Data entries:

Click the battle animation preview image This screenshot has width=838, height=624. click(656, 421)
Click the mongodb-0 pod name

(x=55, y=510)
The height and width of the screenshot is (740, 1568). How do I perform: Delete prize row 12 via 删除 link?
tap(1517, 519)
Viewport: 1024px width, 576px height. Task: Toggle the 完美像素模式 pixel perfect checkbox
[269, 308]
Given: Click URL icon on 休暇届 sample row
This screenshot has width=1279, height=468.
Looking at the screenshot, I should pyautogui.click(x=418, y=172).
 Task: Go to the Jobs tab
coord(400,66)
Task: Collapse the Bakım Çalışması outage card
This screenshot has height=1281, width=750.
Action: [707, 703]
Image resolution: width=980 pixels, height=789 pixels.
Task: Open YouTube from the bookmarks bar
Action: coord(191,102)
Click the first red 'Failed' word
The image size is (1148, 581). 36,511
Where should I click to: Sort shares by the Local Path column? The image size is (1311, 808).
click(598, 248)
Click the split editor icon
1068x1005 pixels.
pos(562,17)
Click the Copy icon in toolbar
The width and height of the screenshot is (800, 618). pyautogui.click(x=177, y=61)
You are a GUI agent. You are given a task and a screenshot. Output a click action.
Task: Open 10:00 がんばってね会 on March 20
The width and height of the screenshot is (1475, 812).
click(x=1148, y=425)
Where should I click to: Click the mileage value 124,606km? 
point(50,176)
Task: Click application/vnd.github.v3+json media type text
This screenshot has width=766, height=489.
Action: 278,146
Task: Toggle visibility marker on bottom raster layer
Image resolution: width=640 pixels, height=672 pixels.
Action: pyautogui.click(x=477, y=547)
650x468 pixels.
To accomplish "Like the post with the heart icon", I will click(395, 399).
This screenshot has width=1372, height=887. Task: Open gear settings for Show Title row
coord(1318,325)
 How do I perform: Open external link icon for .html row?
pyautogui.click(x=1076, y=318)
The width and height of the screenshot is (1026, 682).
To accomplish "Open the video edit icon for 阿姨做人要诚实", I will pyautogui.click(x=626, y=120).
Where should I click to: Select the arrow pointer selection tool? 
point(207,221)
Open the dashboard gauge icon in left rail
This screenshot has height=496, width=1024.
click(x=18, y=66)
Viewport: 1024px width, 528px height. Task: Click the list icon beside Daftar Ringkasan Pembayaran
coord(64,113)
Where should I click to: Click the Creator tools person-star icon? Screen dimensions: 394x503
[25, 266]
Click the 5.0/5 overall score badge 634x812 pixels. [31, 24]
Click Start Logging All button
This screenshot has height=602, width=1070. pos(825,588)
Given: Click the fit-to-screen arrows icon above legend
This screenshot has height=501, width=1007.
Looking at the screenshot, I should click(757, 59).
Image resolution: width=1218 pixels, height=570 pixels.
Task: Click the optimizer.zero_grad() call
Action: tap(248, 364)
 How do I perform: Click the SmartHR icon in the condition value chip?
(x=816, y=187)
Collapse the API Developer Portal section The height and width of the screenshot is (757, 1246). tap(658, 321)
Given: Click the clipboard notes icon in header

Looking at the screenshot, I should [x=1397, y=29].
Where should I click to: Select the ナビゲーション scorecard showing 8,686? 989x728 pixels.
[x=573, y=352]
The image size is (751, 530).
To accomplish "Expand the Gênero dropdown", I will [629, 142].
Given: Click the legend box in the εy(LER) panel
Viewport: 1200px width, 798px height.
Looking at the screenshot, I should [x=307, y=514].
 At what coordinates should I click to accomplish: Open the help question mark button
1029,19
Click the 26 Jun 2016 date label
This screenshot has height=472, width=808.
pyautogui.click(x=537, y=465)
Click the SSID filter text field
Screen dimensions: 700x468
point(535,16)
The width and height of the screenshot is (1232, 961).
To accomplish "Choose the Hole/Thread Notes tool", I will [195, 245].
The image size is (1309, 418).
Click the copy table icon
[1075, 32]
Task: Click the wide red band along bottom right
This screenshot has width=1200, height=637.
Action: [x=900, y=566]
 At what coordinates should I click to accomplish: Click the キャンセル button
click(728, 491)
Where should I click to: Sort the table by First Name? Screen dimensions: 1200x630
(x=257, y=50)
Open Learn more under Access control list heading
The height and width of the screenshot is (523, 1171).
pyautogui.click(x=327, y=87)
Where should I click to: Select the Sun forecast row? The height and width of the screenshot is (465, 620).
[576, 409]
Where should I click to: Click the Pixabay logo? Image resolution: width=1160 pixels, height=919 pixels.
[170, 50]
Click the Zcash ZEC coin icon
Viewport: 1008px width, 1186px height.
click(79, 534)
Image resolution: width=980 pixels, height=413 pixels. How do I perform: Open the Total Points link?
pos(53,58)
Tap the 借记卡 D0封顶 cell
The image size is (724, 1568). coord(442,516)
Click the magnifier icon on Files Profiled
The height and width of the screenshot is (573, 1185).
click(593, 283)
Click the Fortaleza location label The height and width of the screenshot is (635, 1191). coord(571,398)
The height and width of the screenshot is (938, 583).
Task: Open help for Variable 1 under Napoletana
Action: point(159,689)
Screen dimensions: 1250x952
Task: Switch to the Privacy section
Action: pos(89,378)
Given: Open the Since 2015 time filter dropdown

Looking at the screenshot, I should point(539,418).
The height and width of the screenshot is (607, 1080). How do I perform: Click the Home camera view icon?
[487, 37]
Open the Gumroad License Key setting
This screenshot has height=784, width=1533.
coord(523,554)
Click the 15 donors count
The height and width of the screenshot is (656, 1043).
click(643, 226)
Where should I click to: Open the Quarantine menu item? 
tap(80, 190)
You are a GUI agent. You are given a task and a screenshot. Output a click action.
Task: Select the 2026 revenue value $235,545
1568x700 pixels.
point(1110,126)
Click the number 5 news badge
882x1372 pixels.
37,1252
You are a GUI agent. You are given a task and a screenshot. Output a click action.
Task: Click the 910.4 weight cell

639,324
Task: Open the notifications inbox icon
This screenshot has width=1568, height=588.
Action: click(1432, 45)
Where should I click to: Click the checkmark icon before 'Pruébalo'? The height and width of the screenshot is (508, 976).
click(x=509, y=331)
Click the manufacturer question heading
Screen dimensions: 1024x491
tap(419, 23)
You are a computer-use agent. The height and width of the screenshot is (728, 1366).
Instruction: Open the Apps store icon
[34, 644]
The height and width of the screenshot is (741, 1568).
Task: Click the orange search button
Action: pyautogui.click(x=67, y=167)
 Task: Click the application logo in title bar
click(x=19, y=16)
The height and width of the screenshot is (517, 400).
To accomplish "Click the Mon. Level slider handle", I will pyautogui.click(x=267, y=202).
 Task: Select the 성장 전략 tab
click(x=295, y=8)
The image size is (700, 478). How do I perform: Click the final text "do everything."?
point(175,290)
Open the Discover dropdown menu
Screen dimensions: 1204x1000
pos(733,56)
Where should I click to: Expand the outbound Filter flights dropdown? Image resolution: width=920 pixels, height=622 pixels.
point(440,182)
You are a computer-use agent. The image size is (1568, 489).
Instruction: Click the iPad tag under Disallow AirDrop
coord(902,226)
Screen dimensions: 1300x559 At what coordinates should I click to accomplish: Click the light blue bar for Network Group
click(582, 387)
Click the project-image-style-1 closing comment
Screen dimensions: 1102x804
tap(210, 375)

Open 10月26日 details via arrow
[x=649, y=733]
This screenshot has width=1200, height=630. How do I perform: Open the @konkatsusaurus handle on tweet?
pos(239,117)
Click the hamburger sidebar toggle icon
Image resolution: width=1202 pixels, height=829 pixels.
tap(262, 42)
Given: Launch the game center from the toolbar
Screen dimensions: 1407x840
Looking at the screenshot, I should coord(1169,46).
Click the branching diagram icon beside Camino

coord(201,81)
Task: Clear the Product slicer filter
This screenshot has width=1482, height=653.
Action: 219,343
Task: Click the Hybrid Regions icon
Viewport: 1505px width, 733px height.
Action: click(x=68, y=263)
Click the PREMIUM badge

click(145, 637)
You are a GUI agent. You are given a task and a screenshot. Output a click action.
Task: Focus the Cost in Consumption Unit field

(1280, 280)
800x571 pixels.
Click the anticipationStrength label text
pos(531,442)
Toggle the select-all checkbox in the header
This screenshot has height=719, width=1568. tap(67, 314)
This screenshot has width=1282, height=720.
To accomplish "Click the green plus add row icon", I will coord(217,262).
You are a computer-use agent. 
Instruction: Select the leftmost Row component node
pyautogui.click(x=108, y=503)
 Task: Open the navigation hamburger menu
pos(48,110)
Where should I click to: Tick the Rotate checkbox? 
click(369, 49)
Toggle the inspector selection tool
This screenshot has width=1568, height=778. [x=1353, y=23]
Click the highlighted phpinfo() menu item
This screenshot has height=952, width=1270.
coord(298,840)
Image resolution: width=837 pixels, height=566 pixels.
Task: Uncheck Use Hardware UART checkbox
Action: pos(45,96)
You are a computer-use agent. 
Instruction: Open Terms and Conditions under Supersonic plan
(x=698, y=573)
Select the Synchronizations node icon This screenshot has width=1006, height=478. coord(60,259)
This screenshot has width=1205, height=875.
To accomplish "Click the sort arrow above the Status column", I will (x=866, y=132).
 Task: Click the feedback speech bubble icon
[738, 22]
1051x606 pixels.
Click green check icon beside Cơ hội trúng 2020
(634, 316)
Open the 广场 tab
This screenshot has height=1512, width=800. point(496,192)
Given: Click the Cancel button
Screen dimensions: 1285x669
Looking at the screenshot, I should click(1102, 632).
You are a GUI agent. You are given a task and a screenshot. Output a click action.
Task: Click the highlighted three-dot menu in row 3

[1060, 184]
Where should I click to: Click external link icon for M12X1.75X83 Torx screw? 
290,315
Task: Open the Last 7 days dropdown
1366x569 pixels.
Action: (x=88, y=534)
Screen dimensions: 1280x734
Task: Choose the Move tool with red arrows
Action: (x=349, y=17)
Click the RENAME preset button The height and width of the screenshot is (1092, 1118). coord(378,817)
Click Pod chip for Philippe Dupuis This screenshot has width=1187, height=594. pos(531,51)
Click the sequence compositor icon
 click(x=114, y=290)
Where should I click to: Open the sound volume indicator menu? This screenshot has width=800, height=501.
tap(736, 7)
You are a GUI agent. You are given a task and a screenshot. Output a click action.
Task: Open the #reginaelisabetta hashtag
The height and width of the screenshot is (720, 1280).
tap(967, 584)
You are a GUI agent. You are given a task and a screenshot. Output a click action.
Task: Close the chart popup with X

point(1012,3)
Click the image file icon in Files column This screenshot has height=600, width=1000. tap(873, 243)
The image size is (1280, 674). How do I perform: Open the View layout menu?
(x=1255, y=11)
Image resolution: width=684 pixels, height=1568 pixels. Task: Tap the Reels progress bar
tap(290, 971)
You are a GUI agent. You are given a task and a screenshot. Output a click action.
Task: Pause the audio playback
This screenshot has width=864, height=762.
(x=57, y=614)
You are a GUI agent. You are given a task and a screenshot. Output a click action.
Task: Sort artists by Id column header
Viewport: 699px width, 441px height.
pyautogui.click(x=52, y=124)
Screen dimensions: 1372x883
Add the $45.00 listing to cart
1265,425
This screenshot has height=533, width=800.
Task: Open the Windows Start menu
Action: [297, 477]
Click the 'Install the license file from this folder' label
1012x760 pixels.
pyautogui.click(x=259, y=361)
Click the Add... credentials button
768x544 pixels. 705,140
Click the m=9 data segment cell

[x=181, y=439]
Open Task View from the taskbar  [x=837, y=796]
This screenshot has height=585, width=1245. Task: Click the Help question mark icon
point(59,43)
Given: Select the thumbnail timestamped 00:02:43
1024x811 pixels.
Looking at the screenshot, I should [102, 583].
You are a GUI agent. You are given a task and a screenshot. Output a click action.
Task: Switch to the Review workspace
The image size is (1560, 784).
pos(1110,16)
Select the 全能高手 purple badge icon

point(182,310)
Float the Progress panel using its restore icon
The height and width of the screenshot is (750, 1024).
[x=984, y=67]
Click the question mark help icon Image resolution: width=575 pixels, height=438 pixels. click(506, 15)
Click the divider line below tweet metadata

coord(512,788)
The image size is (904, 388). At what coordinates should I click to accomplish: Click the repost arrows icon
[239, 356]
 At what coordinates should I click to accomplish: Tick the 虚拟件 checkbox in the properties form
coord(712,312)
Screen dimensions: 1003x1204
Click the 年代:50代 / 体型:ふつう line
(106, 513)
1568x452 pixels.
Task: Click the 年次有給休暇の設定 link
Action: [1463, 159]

Requirement: Out of the entries above, write out only the lines between the line holding "The image size is (1309, 418)." and the line holding "Click the magnifier icon on Files Profiled", inclusive, each exactly as given.

Answer area:
The image size is (1309, 418).
Click the copy table icon
[1075, 32]
Task: Click the wide red band along bottom right
This screenshot has width=1200, height=637.
Action: [x=900, y=566]
 At what coordinates should I click to accomplish: Click the キャンセル button
click(728, 491)
Where should I click to: Sort the table by First Name? Screen dimensions: 1200x630
(x=257, y=50)
Open Learn more under Access control list heading
The height and width of the screenshot is (523, 1171).
pyautogui.click(x=327, y=87)
Where should I click to: Select the Sun forecast row? The height and width of the screenshot is (465, 620).
[576, 409]
Where should I click to: Click the Pixabay logo? Image resolution: width=1160 pixels, height=919 pixels.
[170, 50]
Click the Zcash ZEC coin icon
Viewport: 1008px width, 1186px height.
click(79, 534)
Image resolution: width=980 pixels, height=413 pixels. How do I perform: Open the Total Points link?
pos(53,58)
Tap the 借记卡 D0封顶 cell
The image size is (724, 1568). coord(442,516)
Click the magnifier icon on Files Profiled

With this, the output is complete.